Toplu işçi çıkarılması, işten çıkarılan işçilerin haklarını alamayacağı anlamına gelmez. İşveren bu şekilde bir toplu işten çıkarma gerçekleştiriyor ise, çıkarılan işçiye ihbar öneli vermek veya ihbar tazminatı ödemek ayrıca kıdem tazminatını da vermek zorundadır. Verilmemesi durumunda işçi hukuki yollarla da bu haklarına kavuşabilecektir. İşçinin kıdem tazminatına hak kazanabilmesi için en az 1 yıllık kıdemi bulunmalı, iş sözleşmesi belirsiz süreli olmalı ve iş akdinin ahlak ve iyi niyet kurallarına uymayan davranış dışındaki bir sebeple feshedilmiş olmalıdır. İhbar tazminatına ise; kanunda öngörülen, çalışma sürelerine göre belirlenmiş ihbar sürelerine uyulmaması sonucu hak kazanılır. İşçi, işveren nezdinde çalışarak bu ödemelere hak kazanmış olmaktadır. Bu nedenle toplu işten çıkarma yapılmış olsa bile bu kişiler işveren emrinde çalışarak zaten kanunen bu hakları kazanmışlardır ve zamanaşımı süresi içerisinde bu haklarını talep edebileceklerdir.

Kıdem ve ihbar tazminatının yanında işçi diğer hak kazanmış olduğu işçilik alacaklarını da zamanaşımı süresi içerisinde işverenden isteyebilecektir.

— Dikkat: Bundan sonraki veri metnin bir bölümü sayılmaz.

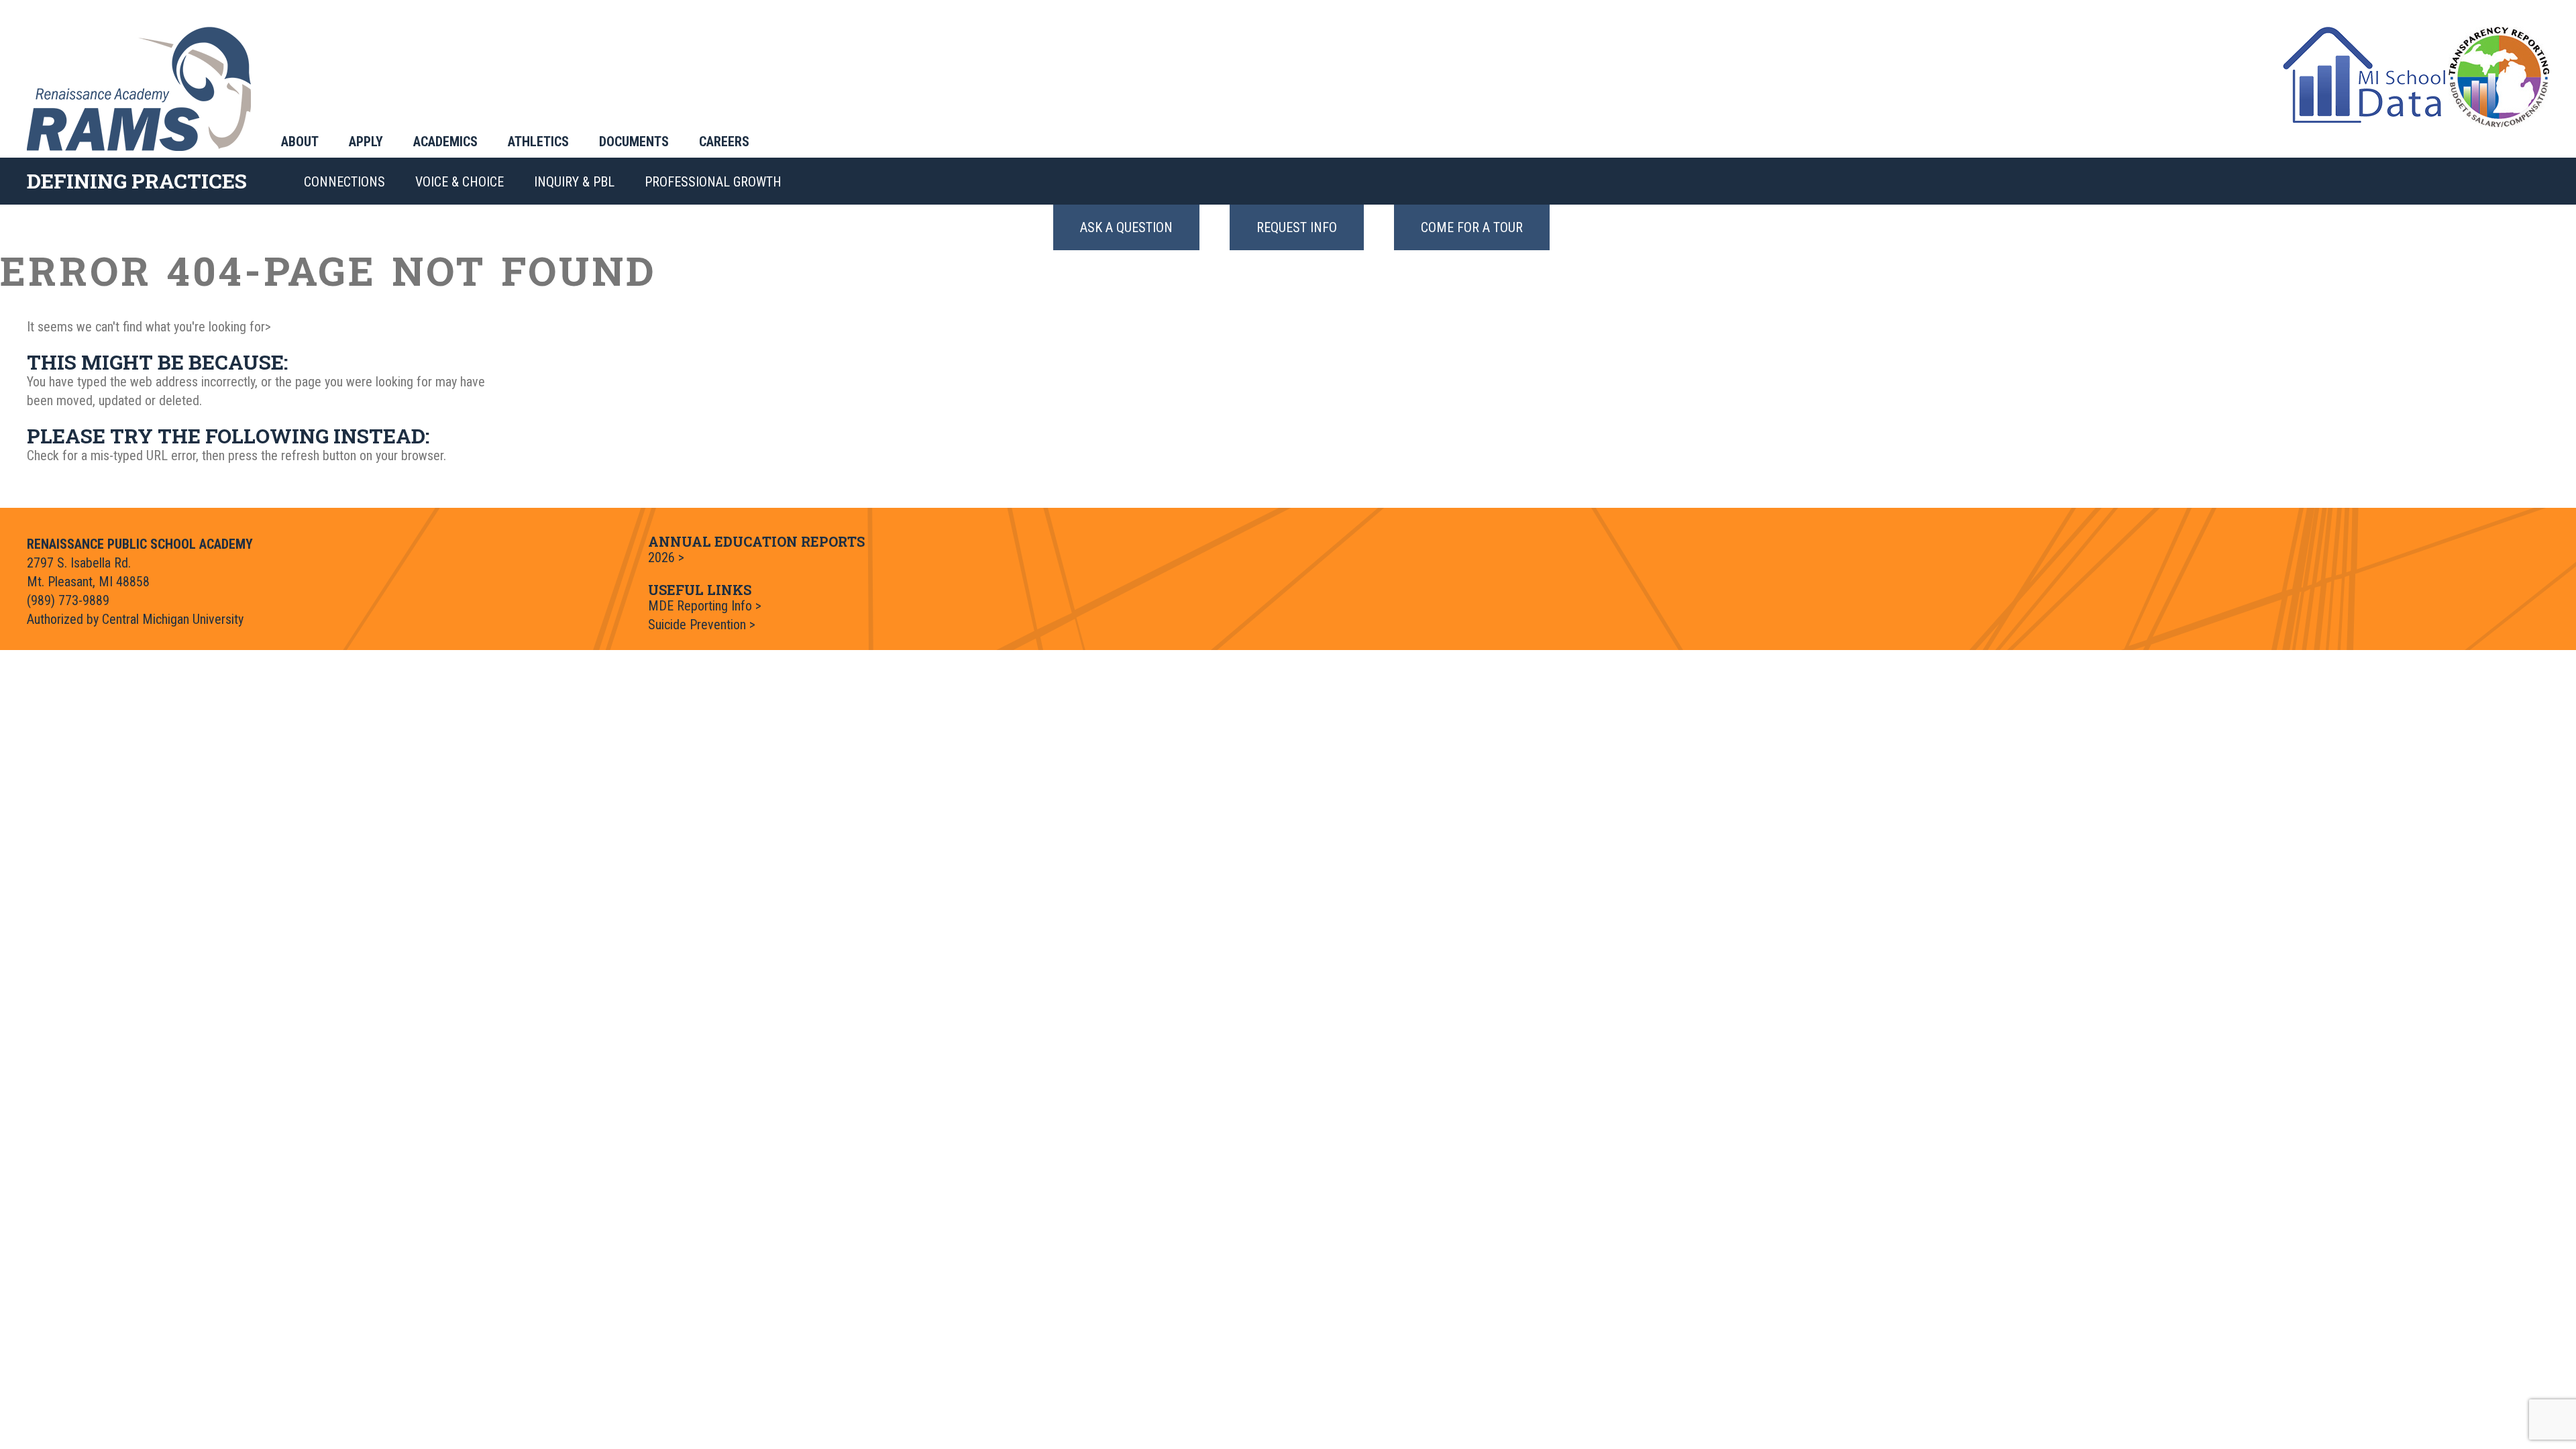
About (300, 141)
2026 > (666, 557)
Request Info (1296, 227)
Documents (634, 141)
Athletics (538, 141)
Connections (344, 182)
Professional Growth (713, 182)
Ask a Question (1126, 227)
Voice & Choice (459, 182)
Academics (445, 141)
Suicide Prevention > (701, 624)
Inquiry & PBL (574, 182)
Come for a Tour (1472, 227)
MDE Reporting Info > (704, 606)
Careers (724, 141)
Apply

Toplu çıkarım sebebiyle işten atılan işçinin sahip olduğu diğer bir imkan ise, eğer koşulları varsa işe iade davası açmaktır. İşçi feshin geçersiz sebebe dayandığını belirterek veya işverenin kanunda sayılan şartlara uymadan toplu işçi çıkarma gerçekleştirdiğini belirterek fesih bildirimin kendisine tebliğinden itibaren 1 ay içerisinde bu davayı açabilecektir. Burada dikkat edilmesi gereken husus; dava açma süresinin, fesih bildiriminin işçiye tebliğ edildiği tarihte başlayacağıdır. Örneğin; 30.05.2017 itibariyle iş akdinin sona ereceğine yönelik fesih bildirimi işçiye 10.05.2017 tarihinde tebliğ edilmiş olsun. İşe iade davası açma süresi olan 1 ay; 10.05.2017 tarihinde başlayacak ve 10.06.2017 tarihinde sona erecektir. Ayrıca işe iade davasının açılabilmesi için işyerinde en az 30 kişinin çalışıyor olması, çıkarılan işçinin işveren nezdinde en az 6 aylık kıdeminin bulunması ve bu işçinin işveren vekili olmaması gerekmektedir.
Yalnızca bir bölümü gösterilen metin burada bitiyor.